[begin Source]

Inside Story

Current affairs and culture from Australia and beyond

When Marconi’s magic came to Queenscliff…

The Coalition thinks wireless is the answer for Australian broadband. Jock Given remembers an earlier moment when wires-without-wires had their day.

Jock Given 12 August 2010 1855 words

Above: Souvenir booklet from Marconi’s Queenscliff demonstration in July 1906.

IT’S JUST over a hundred years since the Commonwealth parliament took a train to Queenscliff. They didn’t just want innovation; they were looking for magic.

It was 1906, a decade after a twenty-two-year-old Italian had been granted a patent for “wireless telegraphy.” Experimenting at his family’s home in Bologna, Guglielmo Marconi had worked out how to transmit Morse code signals across short distances without wires.

People had been doing this with wires for half a century. Doing it without wires was magic. When Marconi claimed to have transmitted a signal across the Atlantic in December 1901, many refused to believe him. They thought nature might have played tricks with his equipment, or bravado with his results. But the man who a few years later shared the Nobel Prize in Physics was not deceived.

[end Source]

*Given problem*. Reproduce the part of the article about Marconi's Queenscliff demonstration starting with "The Coalition thinks" and going on through "looking for magic.".

[begin Supplied data]

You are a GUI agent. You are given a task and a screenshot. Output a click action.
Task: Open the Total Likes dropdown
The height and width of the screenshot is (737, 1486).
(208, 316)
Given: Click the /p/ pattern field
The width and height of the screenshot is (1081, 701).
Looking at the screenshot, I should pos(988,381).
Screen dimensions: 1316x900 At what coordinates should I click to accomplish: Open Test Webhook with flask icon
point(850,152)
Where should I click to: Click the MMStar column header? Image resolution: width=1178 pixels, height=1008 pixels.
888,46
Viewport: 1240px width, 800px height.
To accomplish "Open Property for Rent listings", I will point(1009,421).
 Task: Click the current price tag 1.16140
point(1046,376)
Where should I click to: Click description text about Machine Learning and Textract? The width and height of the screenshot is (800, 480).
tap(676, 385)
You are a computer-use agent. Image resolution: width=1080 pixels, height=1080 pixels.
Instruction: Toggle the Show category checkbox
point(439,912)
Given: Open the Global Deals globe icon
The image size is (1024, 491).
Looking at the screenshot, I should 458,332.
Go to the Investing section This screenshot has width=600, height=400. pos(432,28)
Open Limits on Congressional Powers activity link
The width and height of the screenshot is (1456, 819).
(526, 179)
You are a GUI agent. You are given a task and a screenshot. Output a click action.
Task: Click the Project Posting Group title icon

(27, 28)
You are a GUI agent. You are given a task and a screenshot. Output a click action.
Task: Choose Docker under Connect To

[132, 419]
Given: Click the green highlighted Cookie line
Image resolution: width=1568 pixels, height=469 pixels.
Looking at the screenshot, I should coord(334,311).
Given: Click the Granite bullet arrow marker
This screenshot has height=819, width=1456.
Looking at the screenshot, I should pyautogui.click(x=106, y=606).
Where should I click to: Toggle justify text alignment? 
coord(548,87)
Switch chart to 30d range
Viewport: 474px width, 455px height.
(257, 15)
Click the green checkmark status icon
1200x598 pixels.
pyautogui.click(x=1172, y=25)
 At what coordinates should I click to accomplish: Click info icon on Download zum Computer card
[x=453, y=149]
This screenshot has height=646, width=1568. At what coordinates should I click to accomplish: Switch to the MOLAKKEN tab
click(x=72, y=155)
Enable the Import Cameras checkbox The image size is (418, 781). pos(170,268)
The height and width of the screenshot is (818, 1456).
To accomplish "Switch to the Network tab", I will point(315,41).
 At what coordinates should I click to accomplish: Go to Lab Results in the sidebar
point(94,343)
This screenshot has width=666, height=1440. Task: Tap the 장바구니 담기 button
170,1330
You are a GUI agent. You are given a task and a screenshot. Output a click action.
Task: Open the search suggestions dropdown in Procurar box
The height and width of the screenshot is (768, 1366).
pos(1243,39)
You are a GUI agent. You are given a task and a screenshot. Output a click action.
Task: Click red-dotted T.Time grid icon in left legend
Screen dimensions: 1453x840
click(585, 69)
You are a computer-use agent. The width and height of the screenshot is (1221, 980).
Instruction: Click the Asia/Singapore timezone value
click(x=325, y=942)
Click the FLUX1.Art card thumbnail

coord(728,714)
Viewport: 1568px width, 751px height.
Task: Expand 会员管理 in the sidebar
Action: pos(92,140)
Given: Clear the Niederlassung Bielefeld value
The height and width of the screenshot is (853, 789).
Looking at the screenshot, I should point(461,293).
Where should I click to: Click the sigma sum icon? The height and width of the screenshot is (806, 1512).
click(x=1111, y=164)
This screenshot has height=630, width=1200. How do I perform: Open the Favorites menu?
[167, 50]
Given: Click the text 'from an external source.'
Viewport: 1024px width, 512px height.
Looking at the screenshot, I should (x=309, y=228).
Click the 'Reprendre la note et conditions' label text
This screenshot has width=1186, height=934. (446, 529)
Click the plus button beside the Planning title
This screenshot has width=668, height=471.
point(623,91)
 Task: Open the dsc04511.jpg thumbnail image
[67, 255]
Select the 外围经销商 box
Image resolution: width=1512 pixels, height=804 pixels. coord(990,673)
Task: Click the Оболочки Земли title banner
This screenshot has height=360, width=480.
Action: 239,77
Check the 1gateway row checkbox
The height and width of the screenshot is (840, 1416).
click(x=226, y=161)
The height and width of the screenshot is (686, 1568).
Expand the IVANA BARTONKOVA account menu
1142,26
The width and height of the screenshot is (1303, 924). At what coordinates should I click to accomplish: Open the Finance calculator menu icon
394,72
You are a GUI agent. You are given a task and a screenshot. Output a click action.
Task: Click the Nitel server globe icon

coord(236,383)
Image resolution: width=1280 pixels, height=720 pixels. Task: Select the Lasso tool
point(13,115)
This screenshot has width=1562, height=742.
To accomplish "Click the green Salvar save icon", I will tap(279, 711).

[end Supplied data]

*Answer to this exercise*.
The Coalition thinks wireless is the answer for Australian broadband. Jock Given remembers an earlier moment when wires-without-wires had their day.

Jock Given 12 August 2010 1855 words

Above: Souvenir booklet from Marconi’s Queenscliff demonstration in July 1906.

IT’S JUST over a hundred years since the Commonwealth parliament took a train to Queenscliff. They didn’t just want innovation; they were looking for magic.